L’essere costantemente connessi, sempre in chat, sui social network o su un gioco on line potrebbe dipendere dai geni. A suggerire questa teoria è una ricerca del King’s College London, pubblicata su Plos One, secondo cui l’uso dei media online potrebbe essere fortemente influenzato dal patrimonio genetico di ognuno di noi.
Lo studio
Gli studiosi hanno preso in esame oltre 8.500 gemelli di 16 anni, da uno studio sul loro sviluppo, il Twins Early Development Study. Comparando i gemelli identici, che condividevano cioè il 100% dei geni, con quelli non identici, in cui cioè il patrimonio genetico condiviso era del 50%, sono stati in grado di stimare il contributo dei geni e dell’ambiente sulle differenze individuali nell’utilizzo di una vasta gamma di media online, tra cui giochi per l’intrattenimento e l’istruzione, così come il tempo speso in chat, piattaforme di messaggistica istantanea e Facebook.
Dai risultati è emerso che il peso dell’ereditarietà era sostanziale per quanto riguarda il tempo trascorso sui media online: che fossero piattaforme di intrattenimento (37%) educative (34%), giochi online (39%) e social network (24%). A questo si aggiungevano fattori ambientali, responsabili dei due terzi delle differenze, come ad esempio il controllo dei genitori.

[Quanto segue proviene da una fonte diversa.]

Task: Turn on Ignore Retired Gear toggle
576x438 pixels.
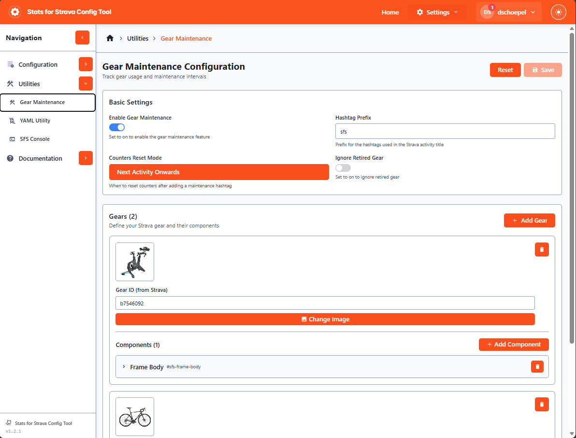Action: [x=343, y=168]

“I nostri risultati contraddicono popolari teorie sui media, che di solito li vedono come un’entità esterna che ha un certo effetto, buono o cattivo, sui consumatori ‘indifesi’ – spiega Ziada Ayorech, prima autrice della ricerca – trovare che le differenze di Dna sostanzialmente influenzano il modo in cui gli individui interagiscono con i media mette coloro che li utilizzano al ‘posto di guida’, con la possibilità di selezionare e modificare la loro esposizione”.